Dans ce même ordre d’idées combien de Français d’Algérie, dont les activités sont directement liées à la mémoire de l’Algérie française, sont-ils invités à participer à des débats  pourtant fréquents qui les concernent au premier chef ?

Autrement dit, les français d’Algérie sont accusés d’alimenter de vieilles querelles dépassées, d’être les responsables d’une guerre des mémoires alors qu’ils n’ont pas les possibilités matérielles de se faire entendre et donc de les provoquer.

Les innombrables retours sur l’utilisation de la torture pratiquée par l’Armée française, les débats sur les rapports de la mémoire et de l’histoire, la production de films partisans, les lois qui modifient les données historiques de « la guerre d’Algérie », les commémorations du 19 mars …Aucun de ces sujets qui mettent le feu aux poudres ne sont de notre initiative.

…En France on multiplie les musées, on tourne les anciens films avec de nouveaux acteurs, on chante les sixties,  on nourrit l’imaginaire des hauts faits de la Résistance, on construit de nouvelles règles morales à partir du devoir de mémoire, mais on condamne le passéisme des Pieds-Noirs.

 

Dans la société où nous vivons tout nous pousse donc à renoncer….

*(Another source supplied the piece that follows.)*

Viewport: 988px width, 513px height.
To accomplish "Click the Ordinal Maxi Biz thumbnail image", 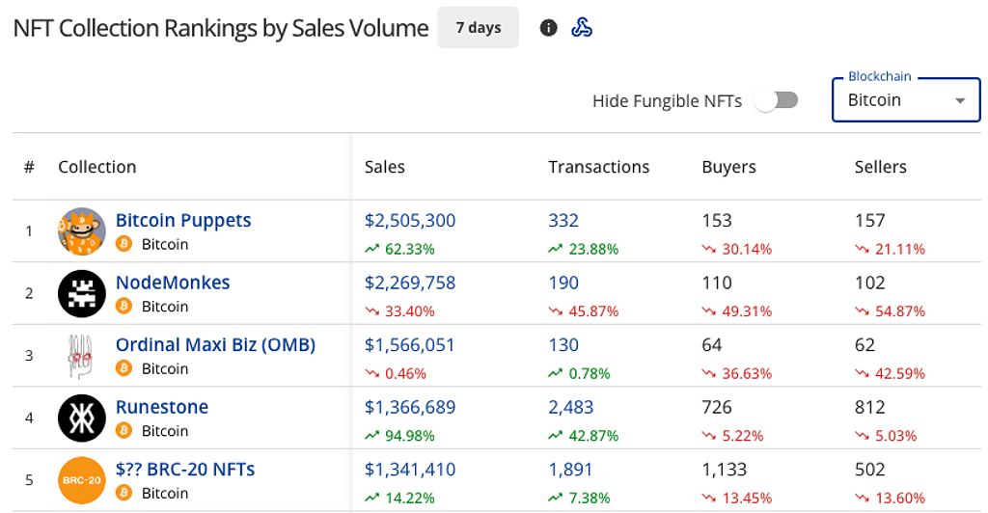I will click(x=82, y=356).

Il reste pourtant  cette révolte quasi instinctive devant la falsification actuelle des faits passés.  Nous savons que les évènements n’ont pas commencé, ne se sont pas enchaînés le 8 mai 1945, dans l’Est algérien, comme ils sont aujourd’hui présentés et analysés, que le 19 mars 1962 ne correspond pas au début d’une ère de paix, et que des milliers de personnes proches des milliers de celles qui furent enlevées peuvent en témoigner; nous savons que les campagnes d’Italie et de France ne furent pas remportées exclusivement par le sacrifice des partisans français d’une part et des soldats de confession musulmane de l’autre…

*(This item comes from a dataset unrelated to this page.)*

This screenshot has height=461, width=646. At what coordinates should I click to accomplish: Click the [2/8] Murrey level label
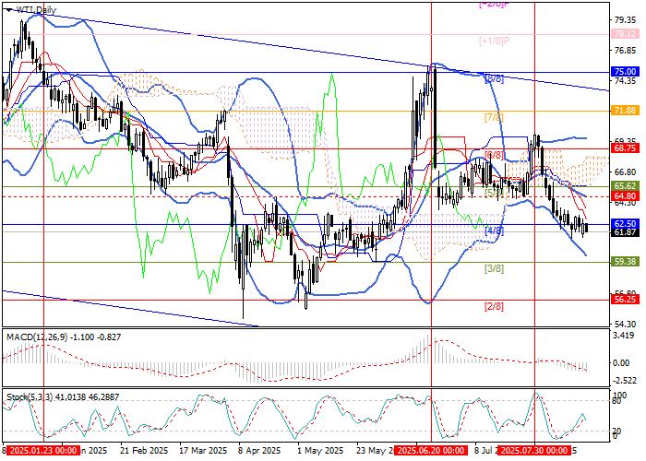point(494,306)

Nous  avons été témoins de cela. Alors ?....

Alors il faut dire la vérité ….

Elle n’est sans doute pas facile à connaître, mais si nous ne savons pas vraiment où elle est, nous savons où elle n’est pas, comme le prouvent les quelques exemples de mensonges concernant le 8 mai 1945, le 19 mars 1962 ou le silence imposé sur les milliers de personnes enlevées que nous venons de citer.

 

Tout aussitôt pourtant la question s’impose : la vérité sur ce qui s’est réellement passé en Algérie est-elle utile à connaître ? Qui la demande ?

Après tout, au XXème siècle, le mensonge a été sanctifié puisque le processus qui aboutit à l’indépendance de l’Algérie, considérée aujourd’hui comme une victoire morale, a commencé, en 1958, par un mensonge clamé devant des foules, des caméras et des micros.

Remarquons d’ailleurs que depuis, lorsqu’il réussit, le mensonge fait au peuple est mis au crédit de celui qui l’utilise, de son pragmatisme et de son habileté politique.

Pourtant, le massacre des harkis, l’abandon des femmes, des hommes, des enfants enlevés en Algérie, et dont aucun gouvernement français, n’a voulu prendre le risque de se préoccuper, sont aussi les fruits de ce mensonge. Des fruits assez amers pour qu’on veuille aujourd’hui en masquer ou même en oublier le goût.

N’est-ce pas la preuve que ce mensonge fut, quoi que l’on prétende, corrupteur des âmes autant qu’il a détruit des vies.

 

Alors, et même s’il faut laisser la recherche de la vérité aux philosophes, contre le mensonge nous pouvons tenter de saisir encore et toujours la réalité des faits que nous avons connus. C’est dans cette perspective que nous avons  construit le programme 2011/2012.

 

L’exposé s’est achevé par l’évocation des membres de l’association perdus en chemin au fil des années mais dont l’action demeure. Ce sont autant de sentinelles rassurantes vers le souvenir desquelles se tourner lorsque l’on s’interroge sur la route à suivre.

L’assistance observe une minute de silence en leur mémoire.